Al-Qaeda si impegna da anni nella decentralizzazione delle proprie attività, perseguendo due principi cardine: il jihad deve essere globale e l’inserimento in attività lecite può essere una forma di finanziamento dell’organizzazione più sicura.

Seguendo queste due modalità, si può arrivare a comprendere come si sia giunti ad accuse verso alcuni personaggi chiave: Haytham Ahmad Shukru Ahmad Al-Maghrabi, siriano, sospettato di aver concluso accordi commerciali fraudolenti a sostegno dell’organizzazione, Mohamed Sherif Mohamed Awadd e Ahmad Al-Khatib, entrambi egiziani, coinvolti in un giro di denaro sospetto per mezzo di bonifici attraverso le loro aziende (tra cui la note Enterprise Comércio de Moveis e Intermediação de Negocios Eireli e anche Home Elegance Comércio de Moveis Eireli con sede a San Paolo). Già nel 2019 il giornale El Pais in lingua portoghese riportava la notizia secondo cui alcuni affiliati fossero ricercati dall’Fbi, tanto da inserirli su Twitter con l’hashtag “@FBIMostWanted” perché collegati alle attività di Mohamed Ahmed Elsayed Ahmed Ibrahim, uno degli uomini maggiormente ricercati dall’agenzia federale statunitense.

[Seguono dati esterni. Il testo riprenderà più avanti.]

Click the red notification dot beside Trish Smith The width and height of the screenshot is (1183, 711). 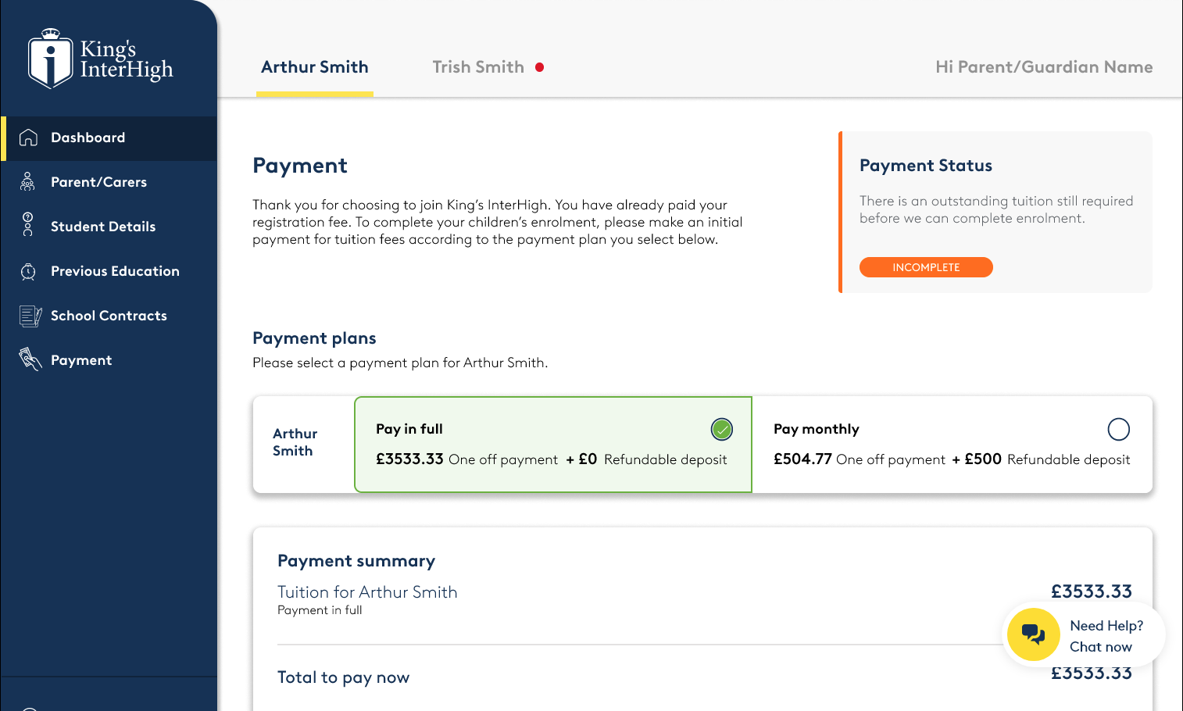click(539, 67)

L’Ofac (Ufficio di controllo delle attività estere) che fa capo al Dipartimento del Tesoro Usa ha segnalato le attività di un ristrettissimo gruppo di persone che davano sostegno ad Al-Qaeda nello stato brasiliano. Brian Nelson (sottosegretario del Dipartimento del Tesoro) e Antony Blinken (segretario di Stato americano) hanno dichiarato in più occasioni che tali attività criminose saranno perseguite con ogni mezzo possibile, sottolineando come questa “delocalizzazione” in chiave terroristica sia una dimostrazione della pericolosità globale della minaccia jihadista. Andrea Gacki, direttore dell’Ofac, ha rilasciato (il 22 dicembre al Correio Brasiliense – Corriere del Brasile) dichiarazioni secondo cui parte delle rendite delle attività criminose carioche siano state depositate in conti bancari Usa: questa è quindi la “molla” degli sforzi congiunti tra gli stati capeggiati da Bolsonaro e Biden.

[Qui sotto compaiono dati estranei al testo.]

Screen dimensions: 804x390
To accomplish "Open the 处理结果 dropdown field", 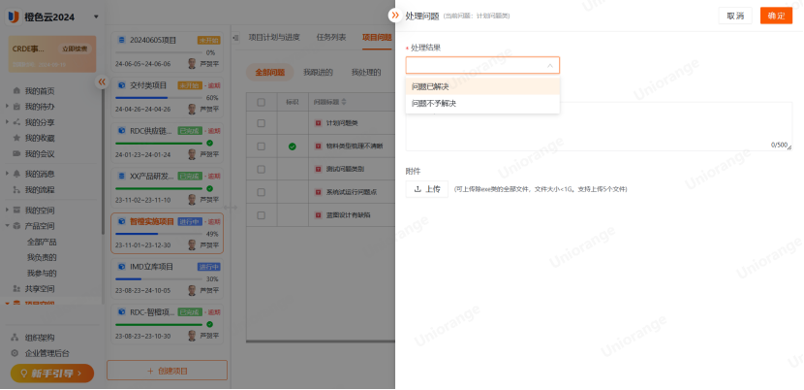I will [x=481, y=66].
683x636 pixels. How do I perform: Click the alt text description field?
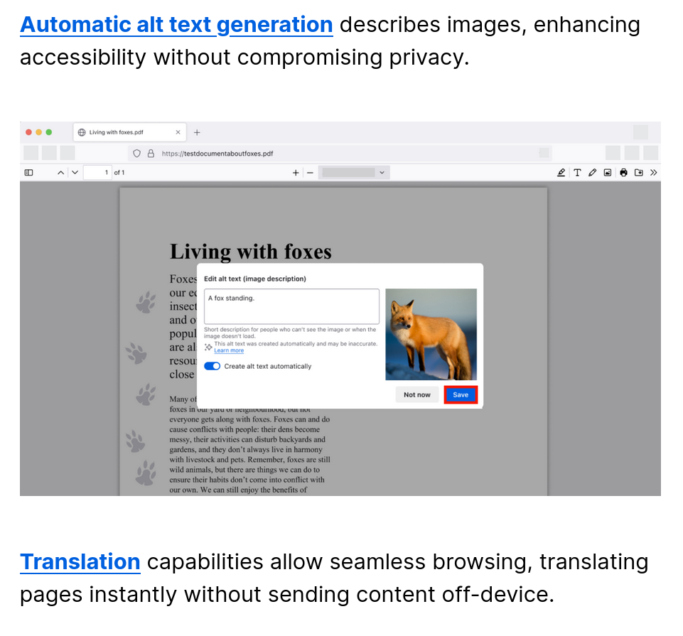[291, 306]
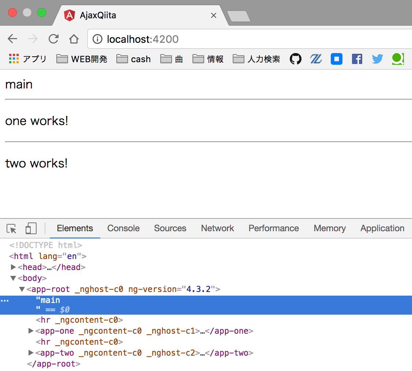The image size is (412, 371).
Task: Click the back navigation arrow
Action: point(12,39)
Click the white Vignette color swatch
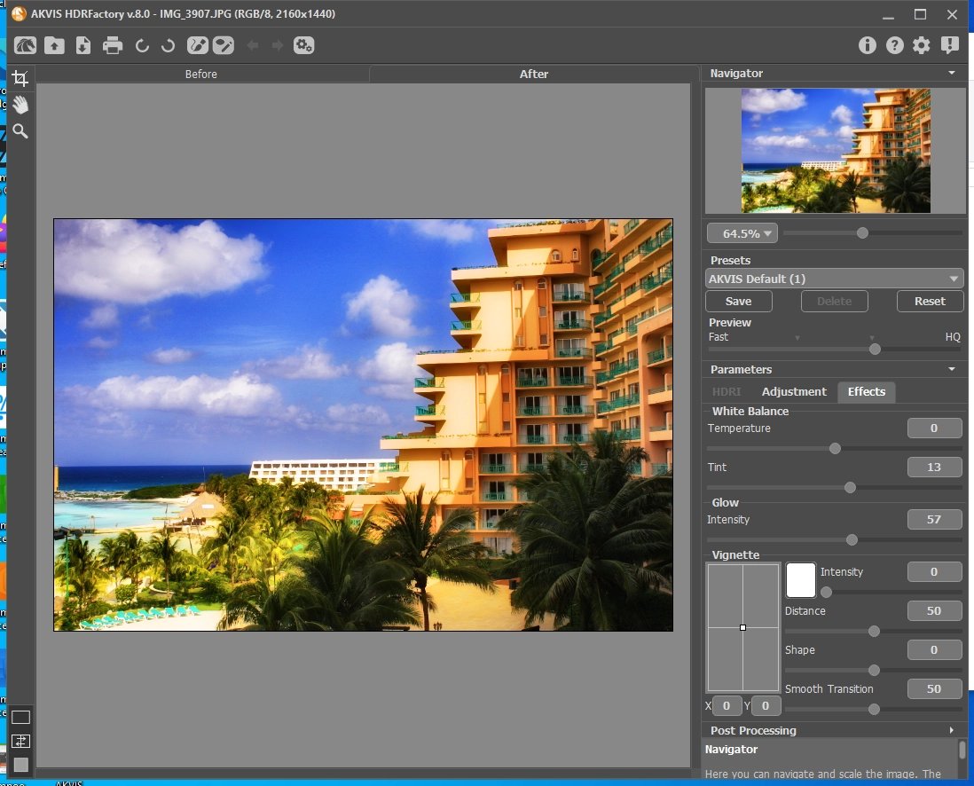The image size is (974, 786). pos(800,580)
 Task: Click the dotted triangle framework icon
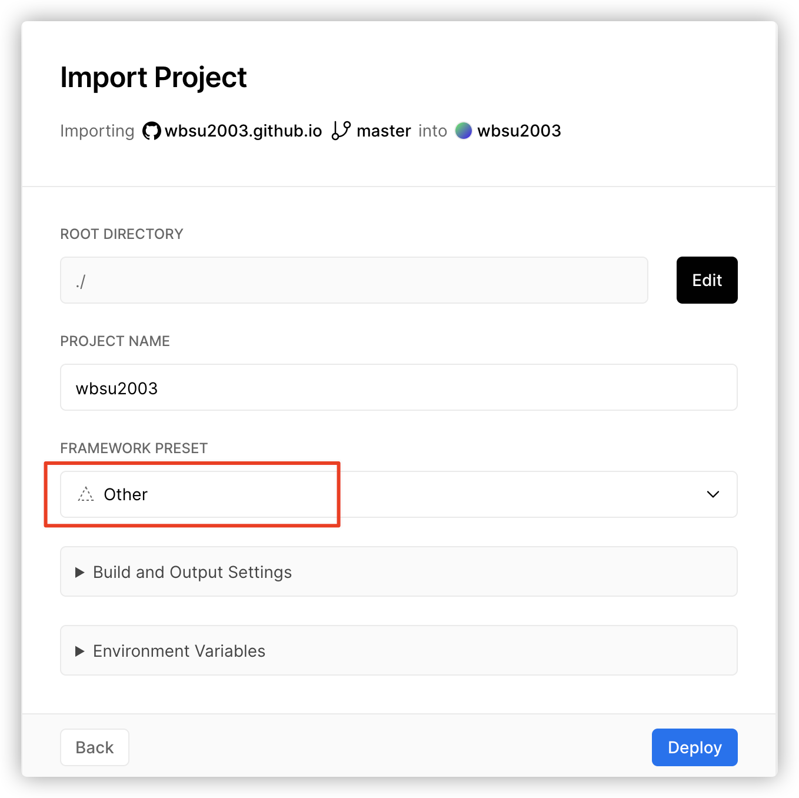tap(86, 494)
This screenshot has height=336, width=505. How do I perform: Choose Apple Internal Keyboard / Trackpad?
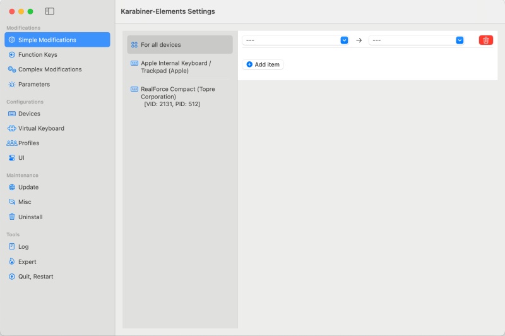(176, 67)
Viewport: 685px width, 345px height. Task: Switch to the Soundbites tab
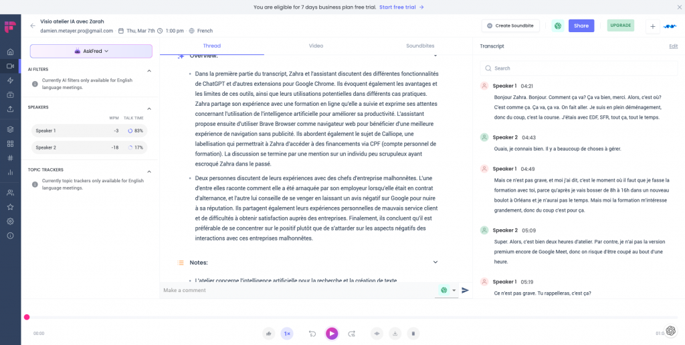coord(420,46)
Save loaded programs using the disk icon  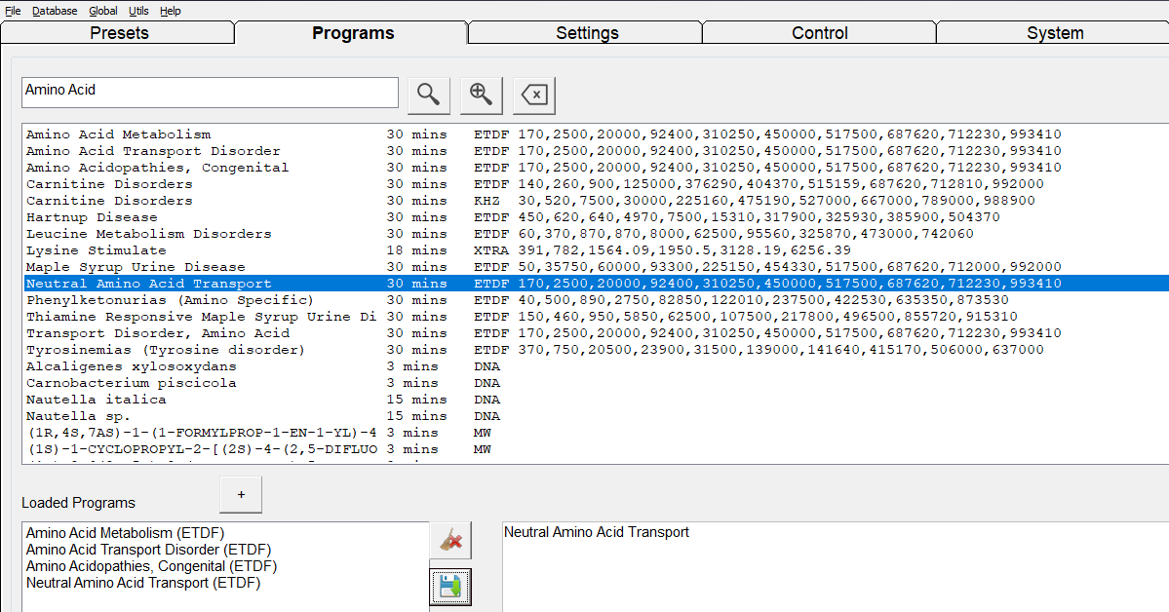point(449,586)
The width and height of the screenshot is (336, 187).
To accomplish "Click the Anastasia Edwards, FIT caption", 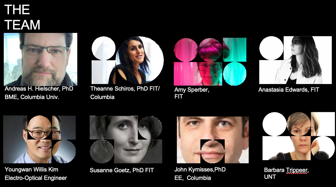I will (x=289, y=90).
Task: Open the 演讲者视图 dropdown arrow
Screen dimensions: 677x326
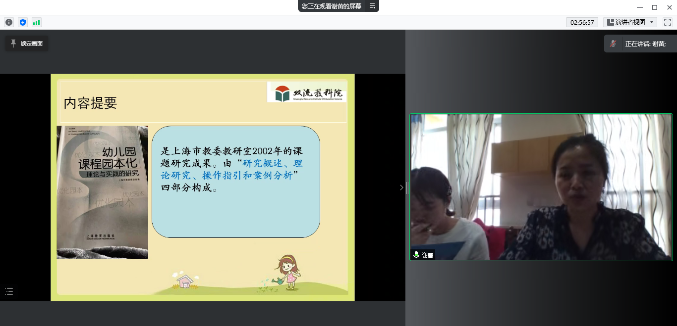Action: [x=651, y=22]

Analizzando il tessuto sociale brasiliano con minor superficialità possiamo comprendere come la delocalizzazione terroristica sia avvenuta: il Brasile è base operativa di molte cellule terroristiche perché è diventato un crocevia dell’immigrazione mediorientale. In particolare nella zona di confine con Argentina e Paraguay, in prossimità di San Paolo e Foz de Iguazù, si registra la presenza di circa 1,5 milioni di musulmani, giunti nel paese nel corso dell’ultimo trentennio.

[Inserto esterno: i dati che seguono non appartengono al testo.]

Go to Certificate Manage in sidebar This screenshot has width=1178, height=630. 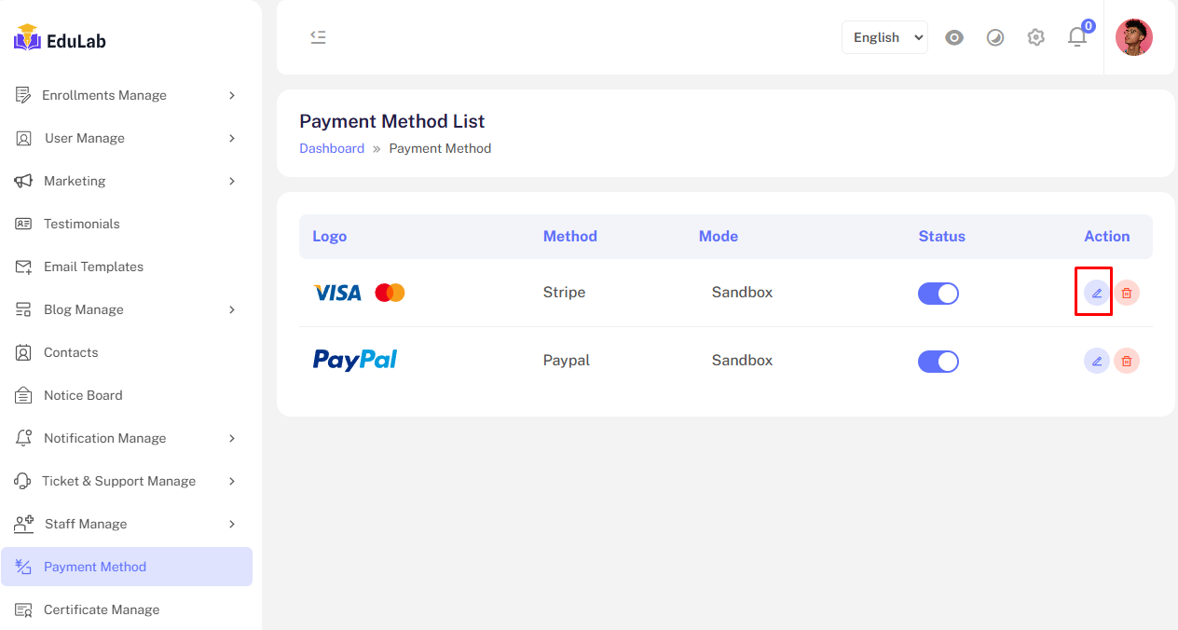coord(101,609)
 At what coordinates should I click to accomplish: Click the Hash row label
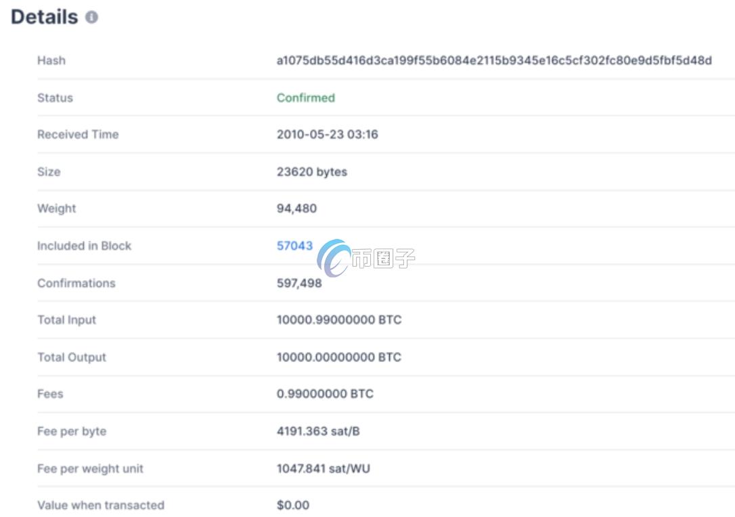click(x=51, y=60)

Nella rivista online “Qaddaya Jihadyya” è proprio Al Qaeda a rappresentare con “orgoglio” la capillarità della propria rete di finanziamento.

Quanto descritto potrebbe far illudere che l’Italia sia immune a quanto sta avvenendo ma, recentemente, Al Qaeda sembra sia entrata in affari con una gang nota in tutto il mondo: Mara Salvatrucha, un’organizzazione di bande criminali nata a Los Angeles, con ramificazioni in Nord America e Sud America. Alcune tracce sono riscontrabili anche in Europa (in Spagna) e in particolare in Italia sembra abbiano trovato “sede” a Milano e Genova. Già durante il 2015, nel capoluogo lombardo, il gruppo è entrato nelle vicende di cronaca per l’accusa di omicidio a due affiliati ai danni di due ferrovieri.

Mara Salvatrucha era però già nota in Italia nel 2013, anno in cui furono arrestati venticinque affiliati, compresi due rappresentanti dell’organizzazione: Ogardo Ramirez e Jonathan de la Rosa Paniagua.

Alla luce di quanto descritto è auspicabile pensare che tutto ciò che riguarda altri continenti non sia da bollare come “lontano”: tante piccole vicende dimostrano che la globalizzazione non ha unicamente agevolato la creazione di onesti traffici commerciali, ma ha reso estremamente elastiche le “S.p.A” illecite legate alla droga e al jihad, fino a spingere i loro capi a creare alleanze.